The Philippines must think “beyond beach vacations” when promoting its tourism industry, a Department of Tourism official said at the recent unveiling of the department's National Tourism Development Plan (NTDP) at the Asian Institute of Management.

Tourism Undersecretary for Tourism Development Daniel G. Corpuz said that along with sun and beach tourism, the industry must promote other things the Philippines has to offer: nature tourism, cultural tourism, leisure and entertainment tourism, MICE (meetings, incentives, conferencing, exhibitions) and events tourism, health and wellness tourism, retirement tourism, cruise and nautical tourism, diving and marine sports tourism, and education tourism.

The department has set a target of 10 million international visitors to the Philippines and 56 million domestic travelers by 2016.

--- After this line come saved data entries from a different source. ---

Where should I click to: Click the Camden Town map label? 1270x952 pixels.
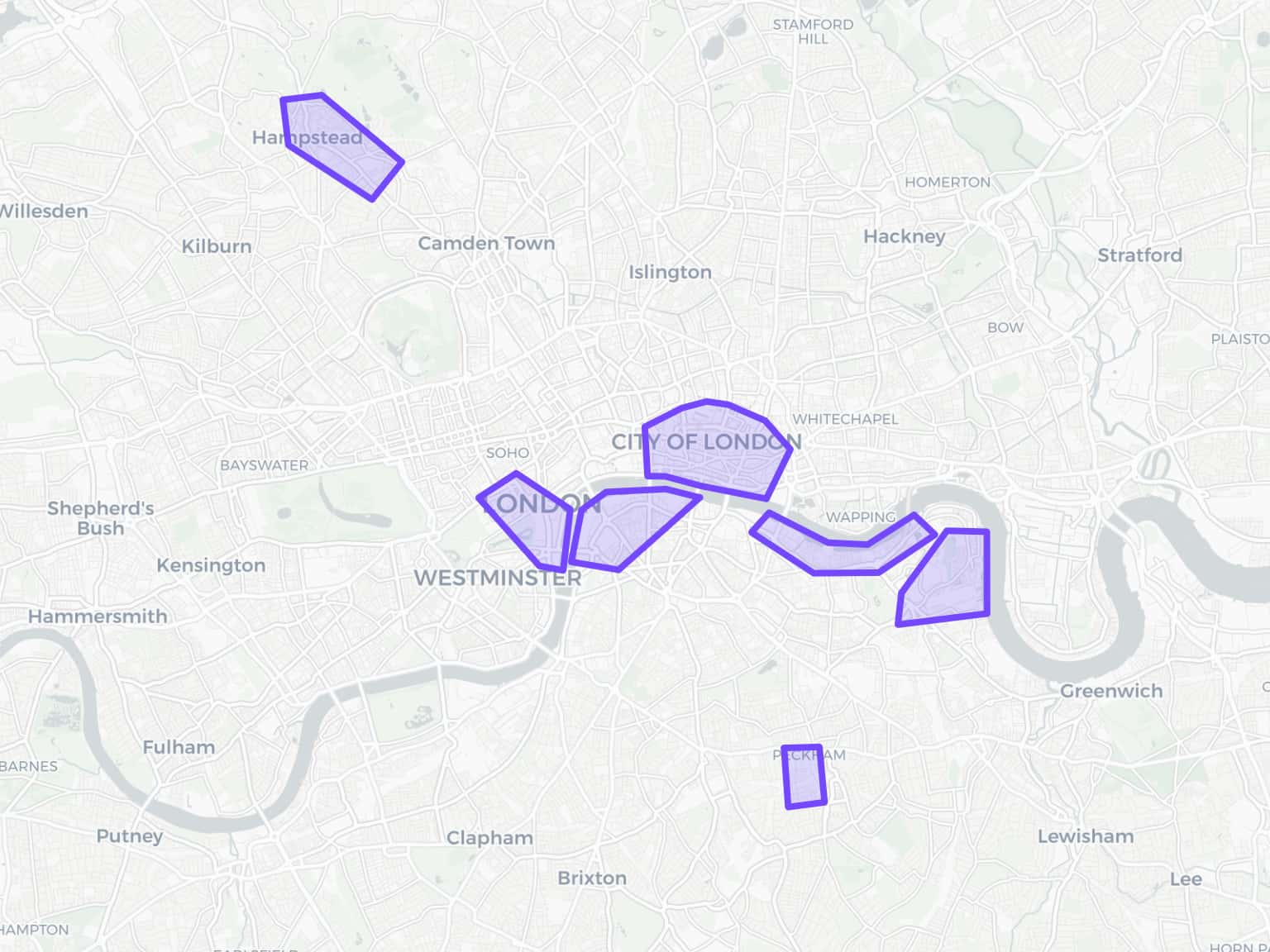486,243
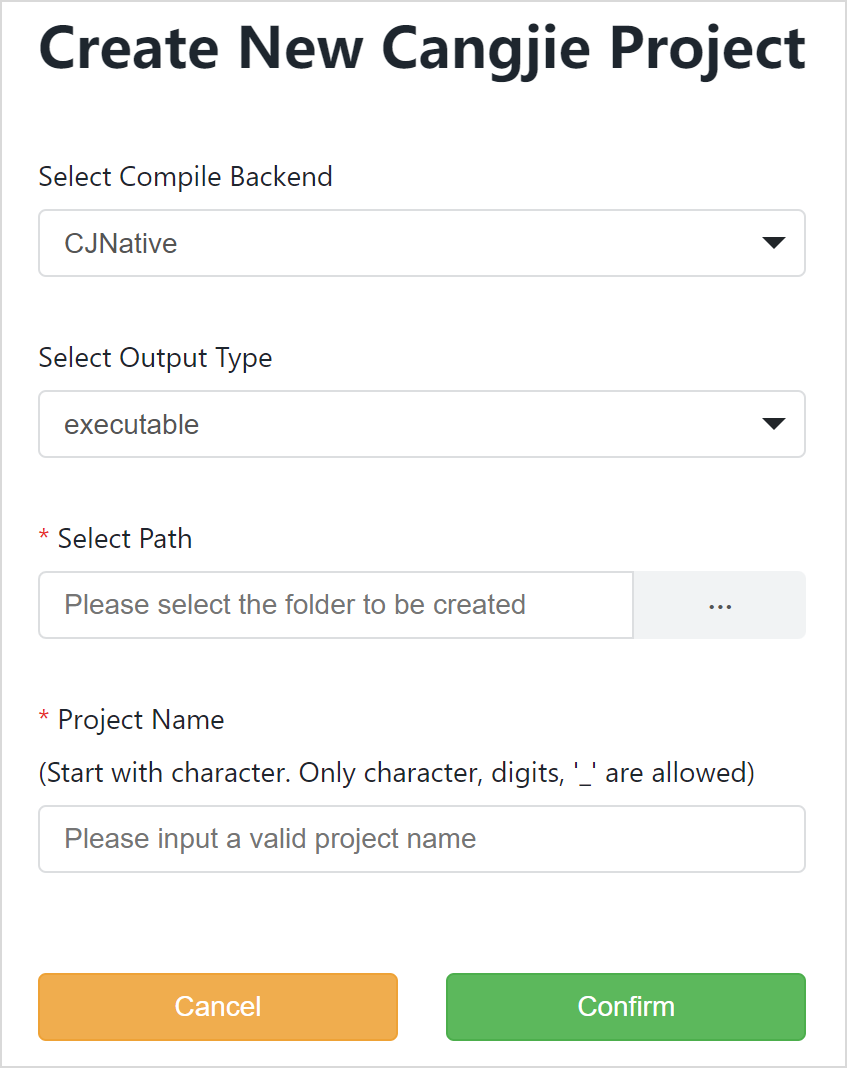Open the Compile Backend dropdown
This screenshot has height=1068, width=847.
click(420, 243)
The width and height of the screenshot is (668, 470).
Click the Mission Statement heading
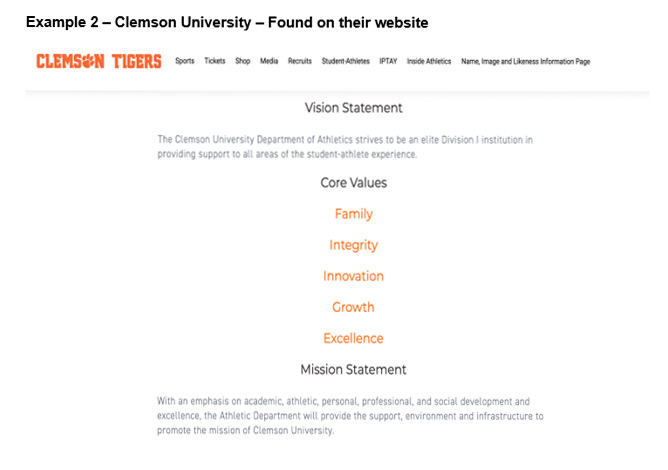click(354, 369)
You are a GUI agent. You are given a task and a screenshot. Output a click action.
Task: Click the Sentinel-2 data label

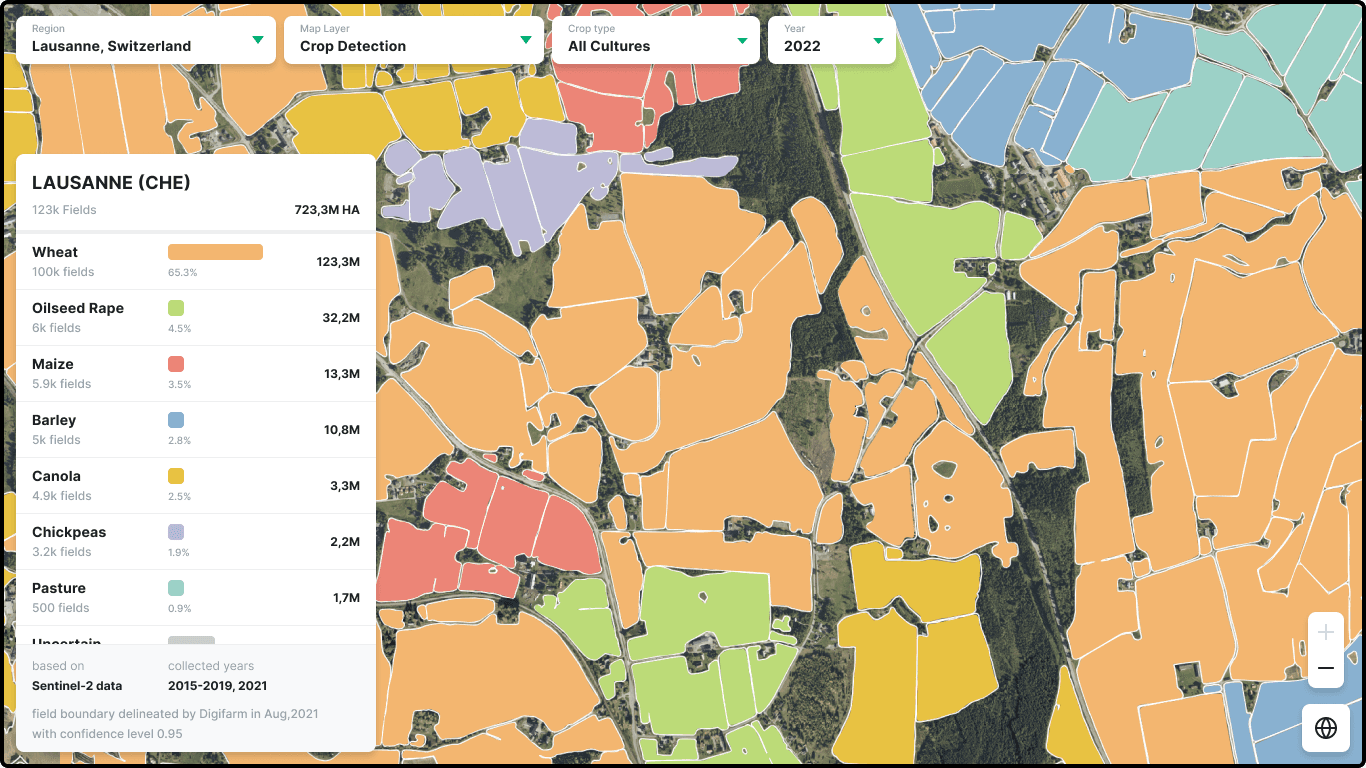[x=77, y=686]
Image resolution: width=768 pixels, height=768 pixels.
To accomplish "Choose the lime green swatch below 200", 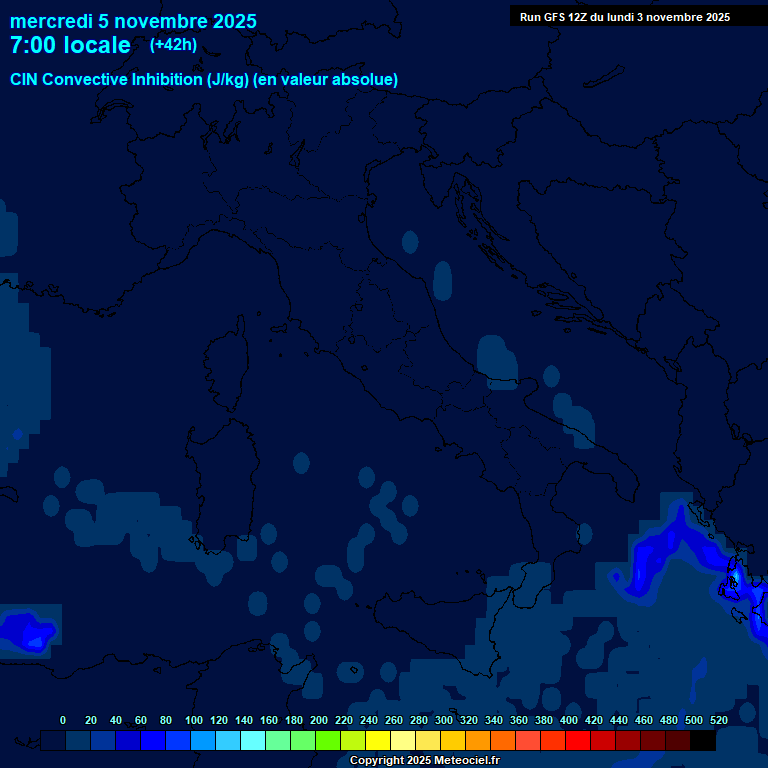I will pyautogui.click(x=328, y=740).
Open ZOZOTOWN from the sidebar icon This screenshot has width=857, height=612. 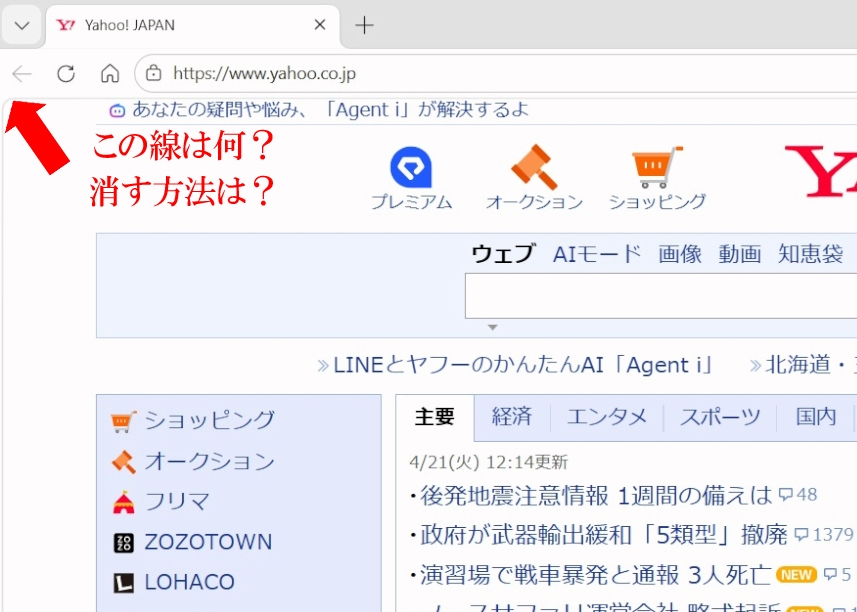[x=121, y=542]
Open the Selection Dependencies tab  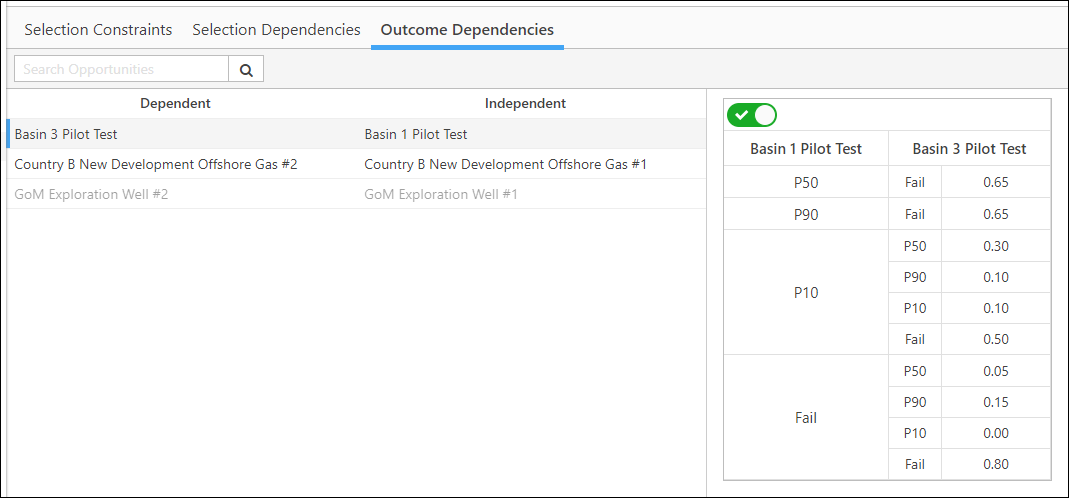tap(276, 30)
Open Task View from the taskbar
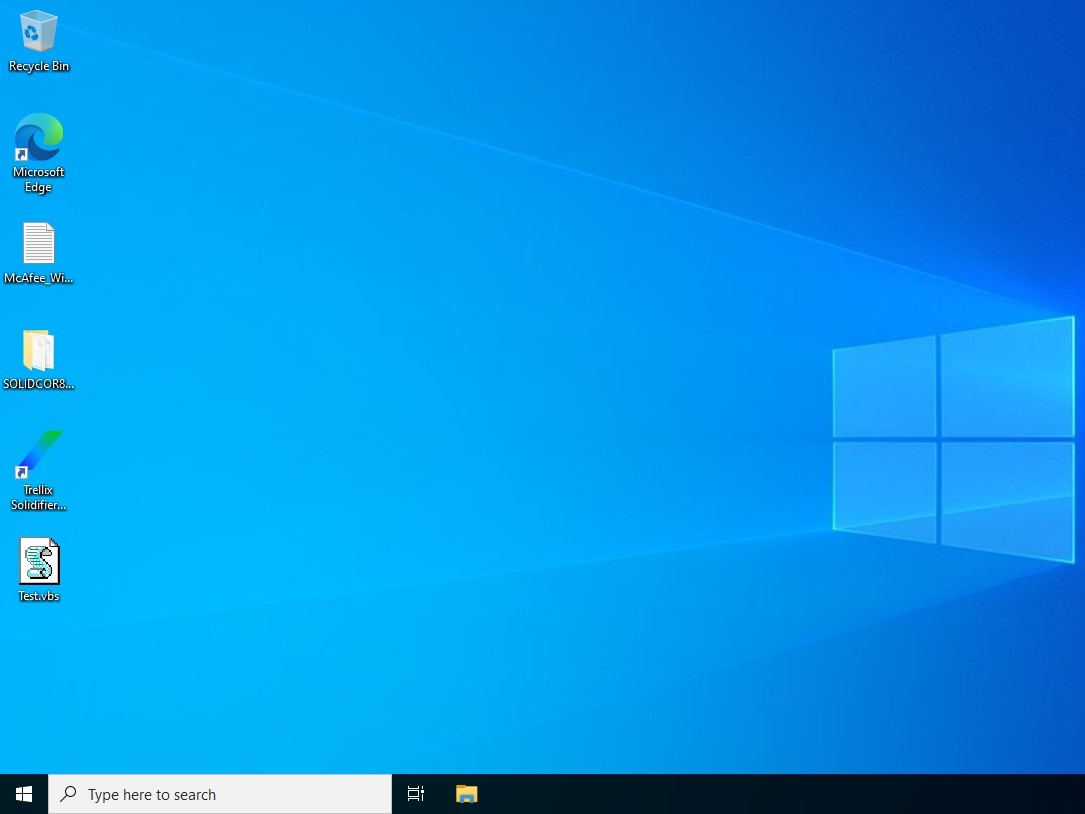Screen dimensions: 1085x814 416,794
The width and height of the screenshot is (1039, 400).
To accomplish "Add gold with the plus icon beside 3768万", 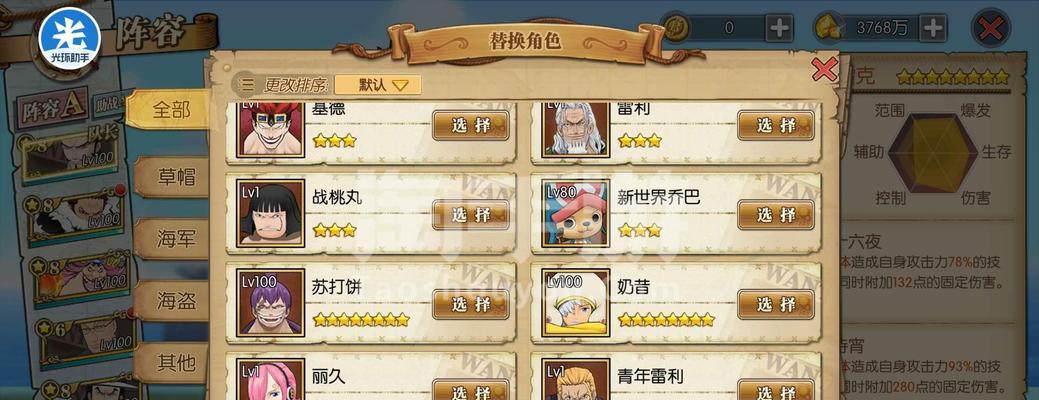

Corpuz said that increasing the tourist volume to the country can be achieved by developing and marketing competitive tourist products and destinations; improving market access, connectivity, and destination infrastructure; and improving institutional governance and human resources—which will need the cooperation and help of other government agencies.
Tourism is a major instrument to contribute to national development, and the National Tourism Development Plan must be synchronized with the Philippine Development Plan,
he said.

The department's international visitor target for this year is 5.5 million, considerably more than the 4.3 million international tourist arrivals recorded last year. The top sources of international travelers to the Philippines have been South Korea, the US, Japan, and China.

The volume of domestic travelers, which was 40.7 million in 2012, is expected to increase to 44.1 million in 2013.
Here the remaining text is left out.